In this case it would't care. Since it's basically redefining what (lambda) means to the Reader. That is where that notorious distinction of Read-Eval-Print-Loop comes to play.
1. Read:
- In Python, the read phase must parse text into an intermediate representation (AST) that is distinct from Python's data structures. During the read phase, Python using built-in tokenizer and parser, parses its infamous indent-based syntax, handles literals, identifiers, keywords, operators, decorators, docstrings, comments, etc. Finally, it builds an AST.
- In Lisp, the read phase produces a data structure (s-expressions) that is directly usable as code. The syntax and the abstract syntax tree are essentially the same thing. Lisp uses built-in Reader - parses s-expressions while handling special syntax elements - quotes, backticks, commas, hash-quotes, handles reader macros, parses numbers strings, other literals, comments. But! No need to build an AST - the code already is.
2. Eval:
- Lisp can evaluate the s-expressions directly. The code is data, and data is code. That's where macros get expanded before the evaluation, function calls are resolved, symbols are looked up, tail calls optimized, byte-code compilation is available but not mandatory.
- Python must compile its AST into bytecode before execution. Python uses stack-based VM, figures out scoping and class namespaces, special forms (if, for, def) handled by specific bytecode instructions. Decorators are applied, reference counting and GC, tail call optimization (if runtime has it, standard CPython doesn't). It always has to compile bytecode before execution.
- Lisp macros operate on the code structure directly, allowing for powerful metaprogramming. Python's metaclasses and decorators are more limited in comparison.
3. Print:
- Elisp's printed representation of data is often directly readable as code. What you see is what you can evaluate. Eisp has built-in circular structure handling, Python doesn't. Elisp's printing is more focused on producing readable/evaluable Lisp expressions
- Python's printed representation, especially for complex objects, is often not directly executable code. Python's object-oriented approach allows for more customization through methods
4. Loop:
The Loop phase in both cases ensures that the REPL continues to accept and process input, making interactive development and experimentation possible.

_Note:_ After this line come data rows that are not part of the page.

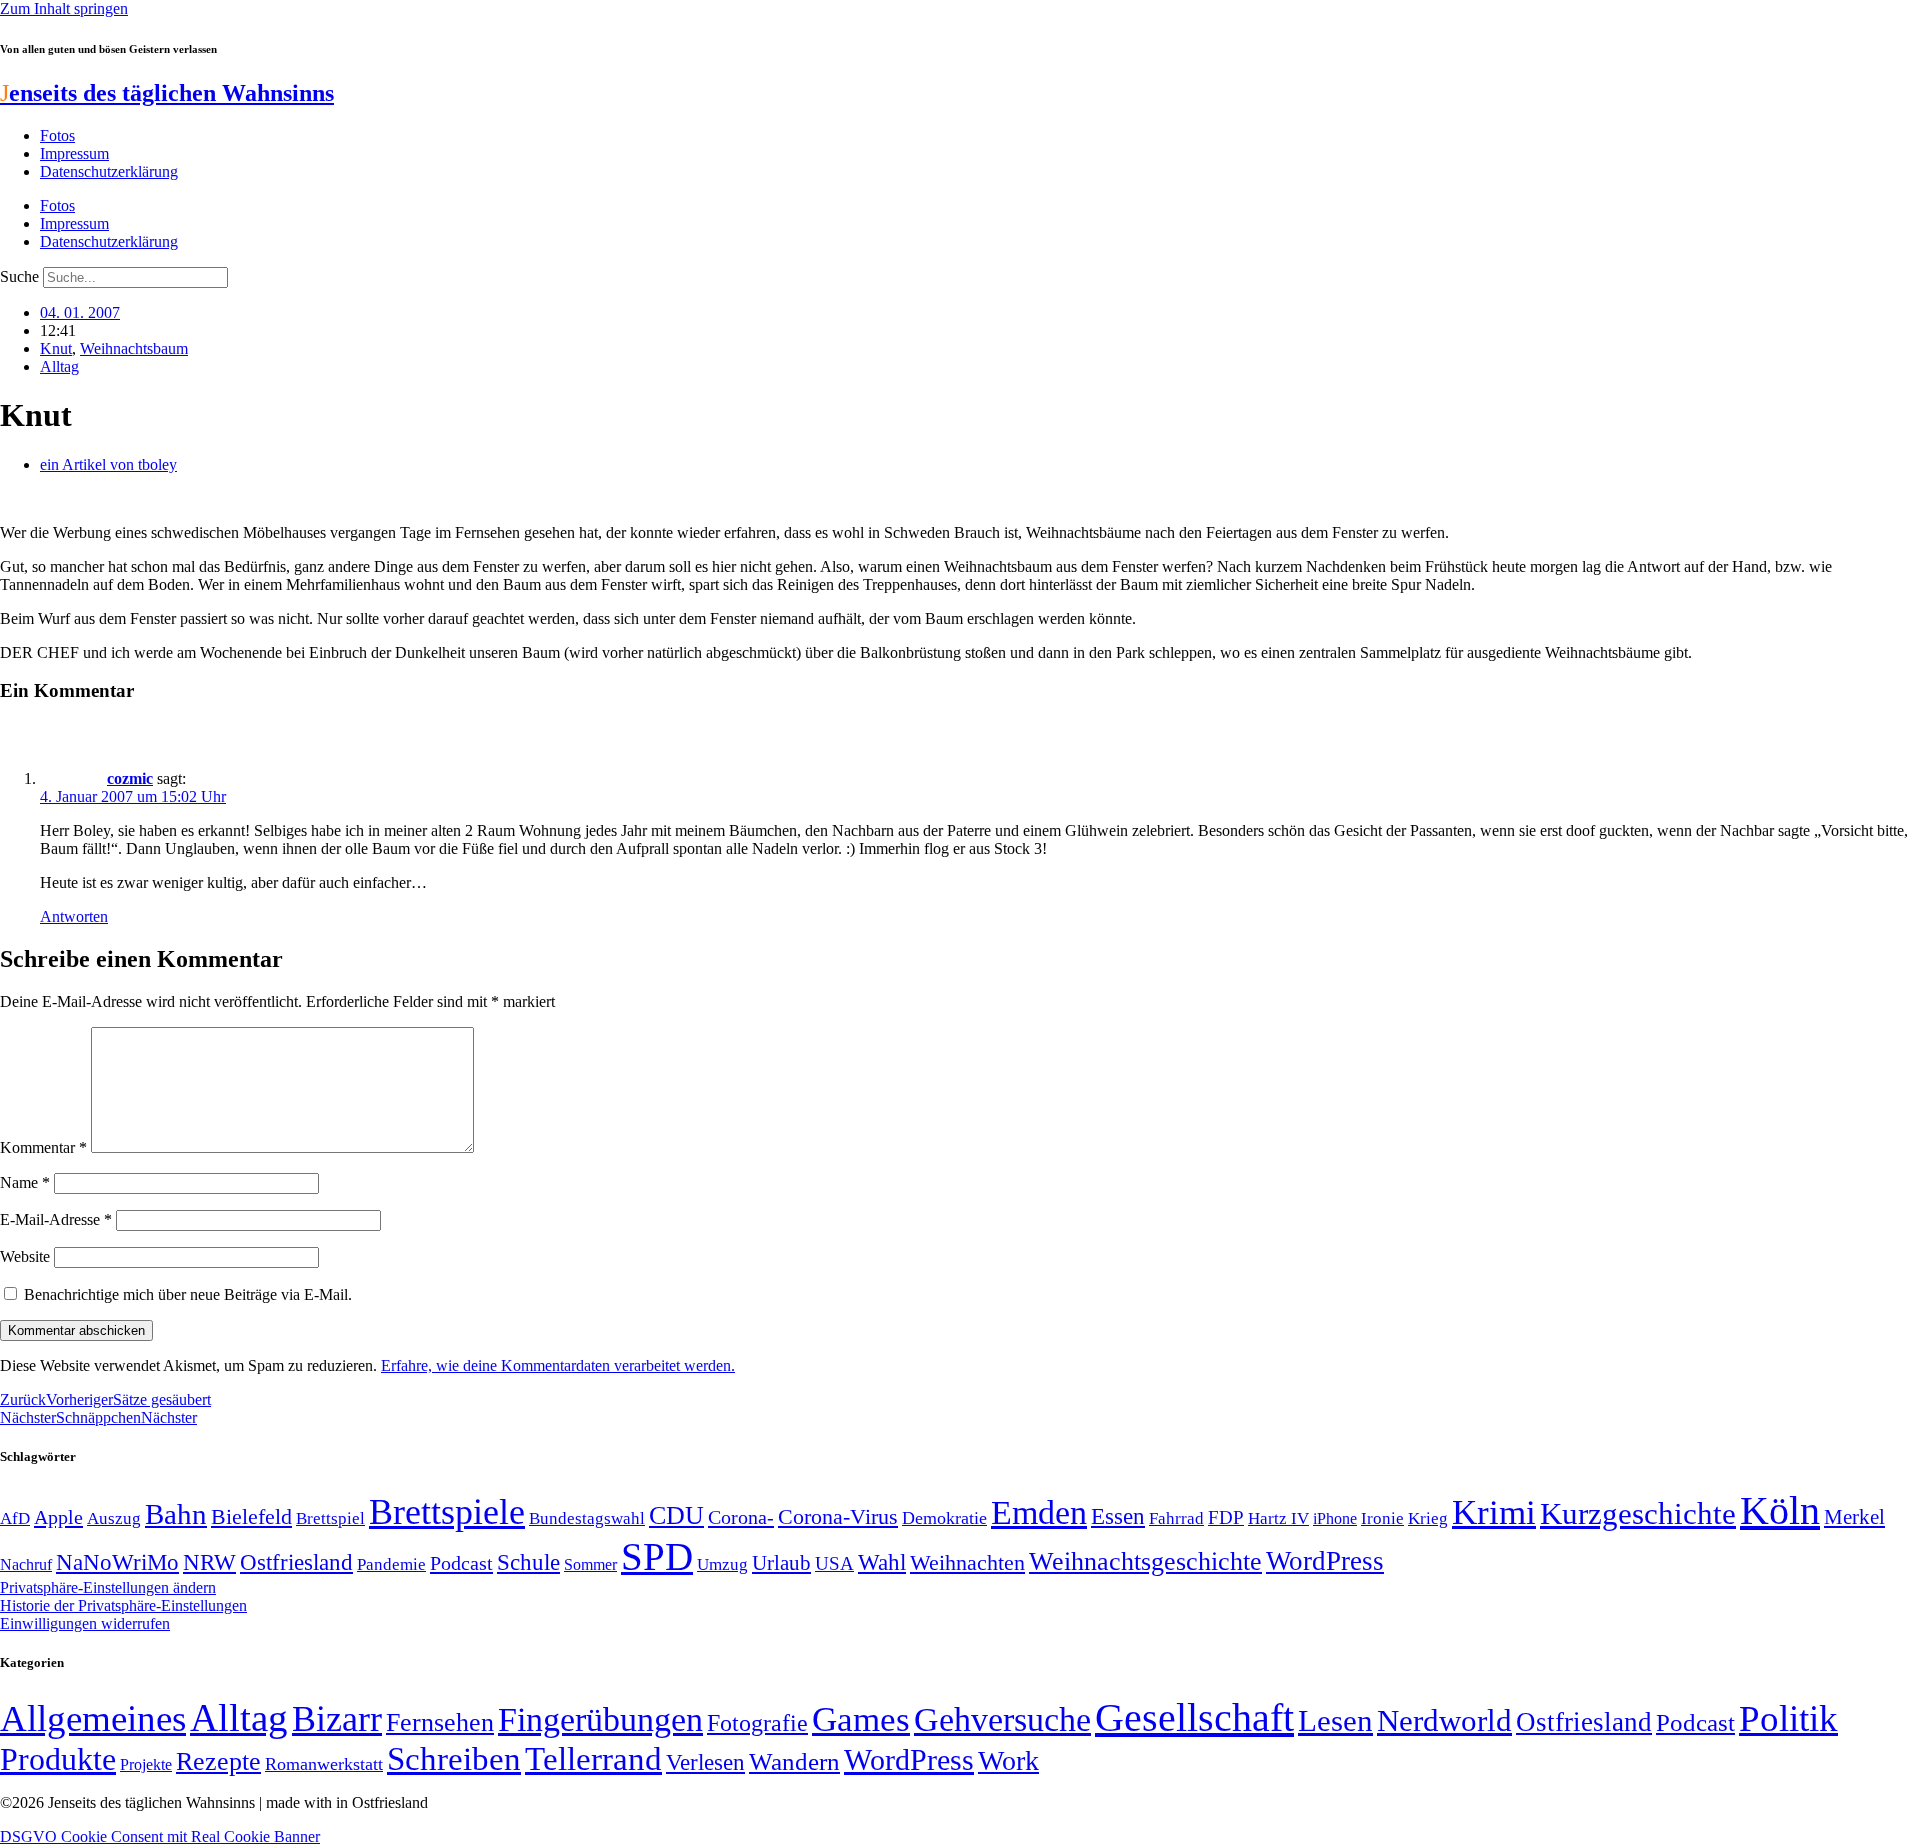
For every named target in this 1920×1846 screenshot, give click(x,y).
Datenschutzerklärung (109, 171)
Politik (1788, 1718)
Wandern (794, 1761)
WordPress (1325, 1561)
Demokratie (944, 1518)
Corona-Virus (838, 1516)
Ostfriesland (296, 1562)
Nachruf (26, 1564)
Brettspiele (447, 1512)
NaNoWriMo (117, 1562)
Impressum (74, 153)
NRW (209, 1562)
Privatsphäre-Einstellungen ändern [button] (108, 1587)
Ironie (1382, 1518)
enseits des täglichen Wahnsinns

- In Lisp, you can easily manipulate the environment, even the REPL itself, using the same language constructs.
- Python's REPL is more of a black box from the language's perspective.
I think you're mixing up other Lisps with Elisp. In this particular thread I'm specifically talking about Elisp, even though, in retrospect, I should've been more explicit about it and not dropped the 'E'.
AFAIK, Elisp is an interpreted language by design and always has the ability to evaluate s-expressions directly at runtime, there's no compiler-only implementation of Elisp. There's native compilation introduced in Emacs 28, but it just adds a layer of optimization, the interpreter still exists and can evaluate s-expressions directly, it doesn't turn Elisp into a "compiler-only" implementation.
But yes, there are other Lisps that compile code to machine lang, without an interpreter.
Especially since many compiler-only implementations can evaluate Lisp code at runtime, just fine, even though they don't execute s-expressions in an Interpreter. Thus an compiler-only Lisp can be used to implement Emacs just fine.
I used for many years an Emacs on top of a compiler-only Common Lisp.